EXERCISE INSTRUCTIONS: All that is asked is a faithful reproduction of the entries.

PROVIDED DATA:

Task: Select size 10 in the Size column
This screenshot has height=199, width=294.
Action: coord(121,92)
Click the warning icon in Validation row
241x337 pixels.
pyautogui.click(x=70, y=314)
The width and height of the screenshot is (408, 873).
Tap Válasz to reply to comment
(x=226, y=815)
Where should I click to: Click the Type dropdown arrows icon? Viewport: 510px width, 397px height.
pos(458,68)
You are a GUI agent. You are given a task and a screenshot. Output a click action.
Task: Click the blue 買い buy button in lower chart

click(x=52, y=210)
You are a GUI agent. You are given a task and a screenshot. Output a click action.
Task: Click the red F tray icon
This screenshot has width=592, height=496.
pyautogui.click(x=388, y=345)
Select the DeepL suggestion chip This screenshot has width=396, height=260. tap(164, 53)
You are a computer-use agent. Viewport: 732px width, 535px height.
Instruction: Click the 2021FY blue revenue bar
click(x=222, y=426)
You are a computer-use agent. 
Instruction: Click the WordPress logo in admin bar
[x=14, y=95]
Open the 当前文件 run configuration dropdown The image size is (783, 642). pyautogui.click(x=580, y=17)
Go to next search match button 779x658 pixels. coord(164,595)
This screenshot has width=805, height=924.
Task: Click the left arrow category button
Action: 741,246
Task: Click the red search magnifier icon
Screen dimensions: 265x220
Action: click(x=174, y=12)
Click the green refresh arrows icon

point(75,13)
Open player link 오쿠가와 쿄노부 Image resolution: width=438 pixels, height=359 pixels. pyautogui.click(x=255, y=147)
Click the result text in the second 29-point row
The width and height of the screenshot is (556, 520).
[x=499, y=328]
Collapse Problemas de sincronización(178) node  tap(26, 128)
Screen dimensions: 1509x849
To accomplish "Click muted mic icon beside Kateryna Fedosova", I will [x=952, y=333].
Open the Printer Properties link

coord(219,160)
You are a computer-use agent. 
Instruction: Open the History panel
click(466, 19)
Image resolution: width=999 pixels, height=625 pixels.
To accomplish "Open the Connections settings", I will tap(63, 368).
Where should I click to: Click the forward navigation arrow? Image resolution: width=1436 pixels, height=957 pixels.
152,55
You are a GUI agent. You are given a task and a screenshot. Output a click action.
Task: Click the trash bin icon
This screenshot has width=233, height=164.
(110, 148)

EXERCISE OUTPUT:
Task: Select size 10 in the Size column
This screenshot has height=199, width=294.
Action: coord(121,92)
Click the warning icon in Validation row
241x337 pixels.
pyautogui.click(x=70, y=314)
The width and height of the screenshot is (408, 873).
Tap Válasz to reply to comment
(x=226, y=815)
Where should I click to: Click the Type dropdown arrows icon? Viewport: 510px width, 397px height.
pos(458,68)
You are a GUI agent. You are given a task and a screenshot. Output a click action.
Task: Click the blue 買い buy button in lower chart

click(x=52, y=210)
You are a GUI agent. You are given a task and a screenshot. Output a click action.
Task: Click the red F tray icon
This screenshot has width=592, height=496.
pyautogui.click(x=388, y=345)
Select the DeepL suggestion chip This screenshot has width=396, height=260. tap(164, 53)
You are a computer-use agent. Viewport: 732px width, 535px height.
Instruction: Click the 2021FY blue revenue bar
click(x=222, y=426)
You are a computer-use agent. 
Instruction: Click the WordPress logo in admin bar
[x=14, y=95]
Open the 当前文件 run configuration dropdown The image size is (783, 642). pyautogui.click(x=580, y=17)
Go to next search match button 779x658 pixels. coord(164,595)
This screenshot has width=805, height=924.
Task: Click the left arrow category button
Action: 741,246
Task: Click the red search magnifier icon
Screen dimensions: 265x220
Action: click(x=174, y=12)
Click the green refresh arrows icon

point(75,13)
Open player link 오쿠가와 쿄노부 Image resolution: width=438 pixels, height=359 pixels. pyautogui.click(x=255, y=147)
Click the result text in the second 29-point row
The width and height of the screenshot is (556, 520).
[x=499, y=328]
Collapse Problemas de sincronización(178) node  tap(26, 128)
Screen dimensions: 1509x849
To accomplish "Click muted mic icon beside Kateryna Fedosova", I will [x=952, y=333].
Open the Printer Properties link

coord(219,160)
You are a computer-use agent. 
Instruction: Open the History panel
click(466, 19)
Image resolution: width=999 pixels, height=625 pixels.
To accomplish "Open the Connections settings", I will tap(63, 368).
Where should I click to: Click the forward navigation arrow? Image resolution: width=1436 pixels, height=957 pixels.
152,55
You are a GUI agent. You are given a task and a screenshot. Output a click action.
Task: Click the trash bin icon
This screenshot has width=233, height=164.
(110, 148)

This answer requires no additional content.